March 3 was supposed to be a romp for the L.A. mayor, not a reprimand

Like going to the pool without sunblock, going to the polls with a hurried and controversial ballot measure can get you burned. While it is too early to say for sure, the March 3 municipal election left the Los Angeles City Council and Mayor Antonio Villaraigosa red-faced over an apparently failed bid to enact the largest solar project in U.S. history.

By the morning of March 4, solar Measure B — a plan to drape 1,500 acres of silicon panels across the city’s roofs at a cost of $1.3 billion to $3.6 billion — appeared to have lost by more than a thousand votes.

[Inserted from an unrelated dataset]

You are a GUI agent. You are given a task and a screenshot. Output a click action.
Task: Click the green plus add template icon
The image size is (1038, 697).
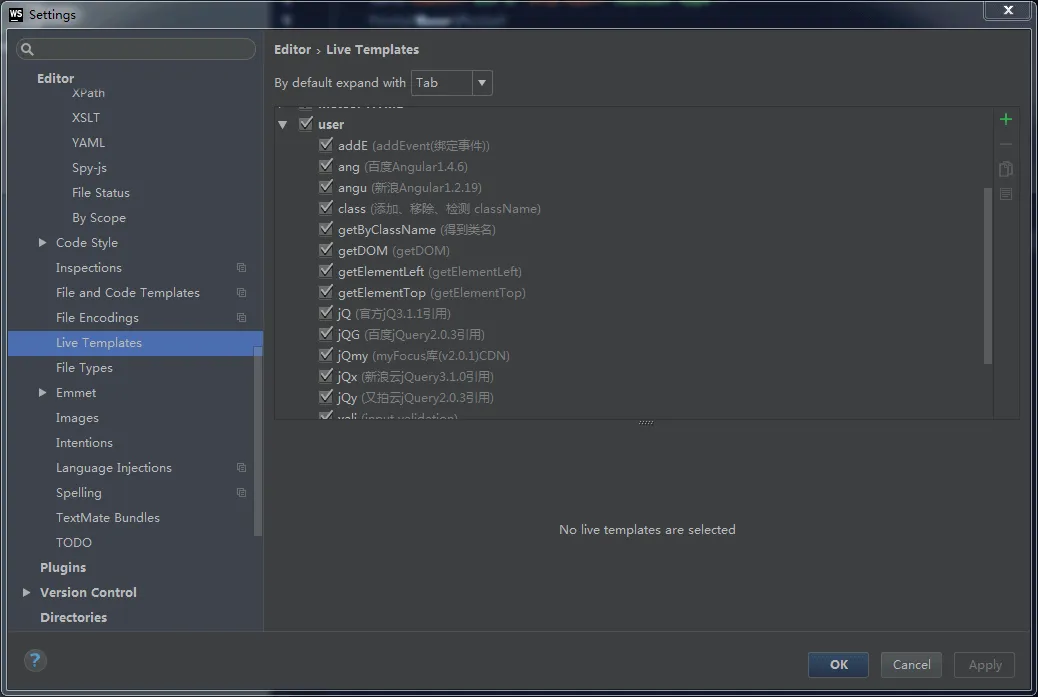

Perhaps even worse for Villaraigosa was his less-than-rousing re-election to office, in which he raised $3 million yet earned just 55.5 percent of the vote against a field of woefully underfunded candidates whom few Los Angeles voters had ever heard of.

Susan H. Pinkus, former director of the now-defunct Los Angeles Times Poll, says that the lack of exit interviews on Tuesday leaves analysts speculating as to what went so wrong for Villaraigosa. But it is clear “that the mayor has some problems with the voters if he lost 45 percent of the election to unknowns. The voters are sending a message to the mayor. However, since it was such a low turnout, many of his supporters came out to give him the win.”

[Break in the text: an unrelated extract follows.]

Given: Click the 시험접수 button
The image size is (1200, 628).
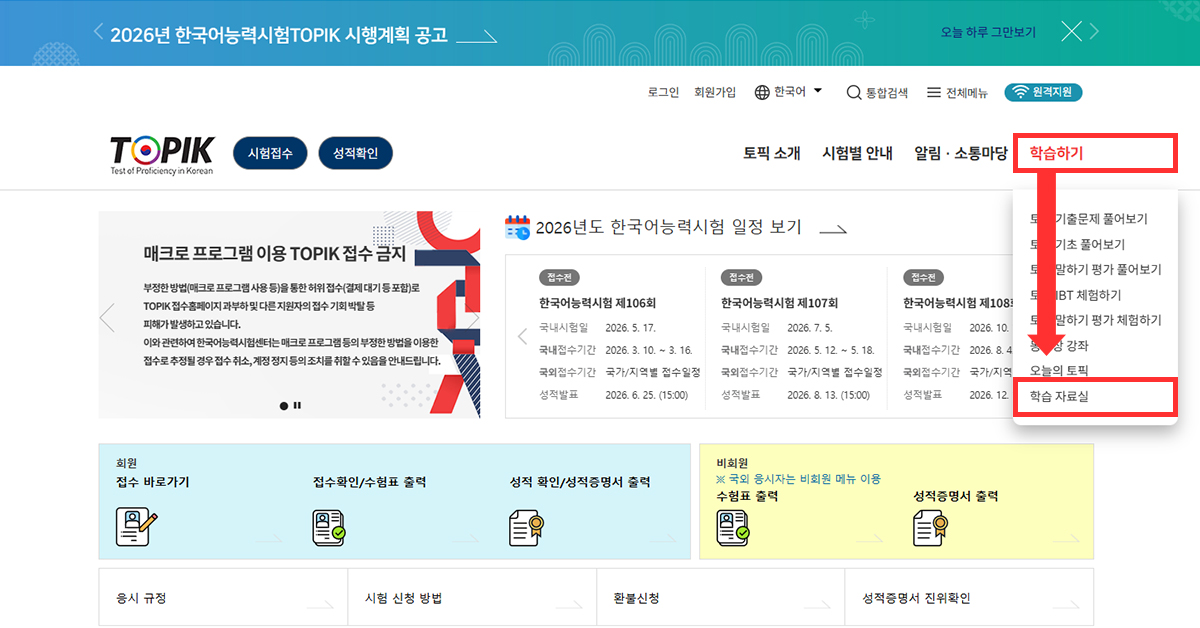Looking at the screenshot, I should point(269,153).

Moreover, Pinkus adds, “When he first was elected he was extremely popular, but with the economic and budget problems confronting the city (and the state), voters are not happy.”

Villaraigosa is considering a run for governor in 2010, and, as L.A. Weekly has previously reported, he has spent much of his time as mayor focused on appearances at photo ops and other press-oriented events. Statewide polls have shown him trailing Attorney General Jerry Brown and San Francisco Mayor Gavin Newsom in a mock gubernatorial election, and Villaraigosa still suffers high negatives following an affair that ruined his marriage.

His re-election on March 3 was supposed to create a political boost for him. His huge campaign war chest frightened off any big-name rivals for mayor, leaving him a largely clear field for a re-election romp. As the Weekly learned last month, solar Measure B was rushed onto the March 3 ballot to burnish Villaraigosa’s image with voters around California.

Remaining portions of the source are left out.